From b40158aa68efe24931555bbf4b9fd3a98c05161f Mon Sep 17 00:00:00 2001
From: Kunal Somani <kkunal_be23@thapar.edu>
Date: Mon, 15 Jun 2026 15:20:52 +0530
Subject: [PATCH 2/4] chore: simplify release note RST syntax

---
 ...t-comparison-field-to-ndcg-evaluator-f9abbbd556f49c04.yaml | 4 ++--
 1 file changed, 2 insertions(+), 2 deletions(-)

diff --git a/releasenotes/notes/add-document-comparison-field-to-ndcg-evaluator-f9abbbd556f49c04.yaml b/releasenotes/notes/add-document-comparison-field-to-ndcg-evaluator-f9abbbd556f49c04.yaml
index 5d7ab2e18e..5f66487ce5 100644
--- a/releasenotes/notes/add-document-comparison-field-to-ndcg-evaluator-f9abbbd556f49c04.yaml
+++ b/releasenotes/notes/add-document-comparison-field-to-ndcg-evaluator-f9abbbd556f49c04.yaml
@@ -4,5 +4,5 @@ enhancements:
     consistent with ``DocumentMAPEvaluator``, ``DocumentMRREvaluator``, and
     ``DocumentRecallEvaluator``. Users can now match documents by ``"content"``,
     ``"id"``, or any ``"meta.<key>"`` field when calculating NDCG scores,
-    resolving a known limitation referenced in
-    `#8412 <https://github.com/deepset-ai/haystack/issues/8412>`_.
+    resolving a known limitation where documents were previously matched by
+    hardcoded ``id`` comparison instead of configurable field comparison.

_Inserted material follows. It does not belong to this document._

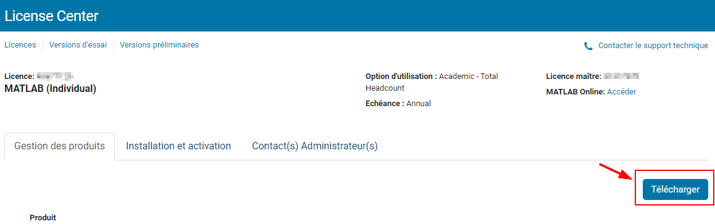Click the Produit column header
This screenshot has height=224, width=715.
[43, 218]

From 5881b799f87f2a06951d6e3c40df9da1ea2c03b3 Mon Sep 17 00:00:00 2001
From: Kunal Somani <kkunal_be23@thapar.edu>
Date: Fri, 19 Jun 2026 15:48:48 +0530
Subject: [PATCH 3/4] fix: address review comments - fix IDCG/DCG mismatch,
 docstring formatting, add upgrade note

---
 .../components/evaluators/document_ndcg.py    | 21 +++++++++++++------
 ...ld-to-ndcg-evaluator-f9abbbd556f49c04.yaml | 14 ++++++++++---
 .../evaluators/test_document_ndcg.py          | 21 +++++++++++++++++++
 3 files changed, 47 insertions(+), 9 deletions(-)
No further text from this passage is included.